| Task requirements |
All of the records shown below need to be copied with no differences.

| Recorded data |
◇ ◇ ◇ ◇ ◇ ◇ ◇

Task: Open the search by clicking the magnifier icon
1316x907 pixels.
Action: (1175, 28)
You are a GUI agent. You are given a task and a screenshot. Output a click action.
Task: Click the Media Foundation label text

◇ ◇ ◇ ◇ ◇ ◇ ◇

| Your response |
Task: Open the search by clicking the magnifier icon
1316x907 pixels.
Action: (1175, 28)
You are a GUI agent. You are given a task and a screenshot. Output a click action.
Task: Click the Media Foundation label text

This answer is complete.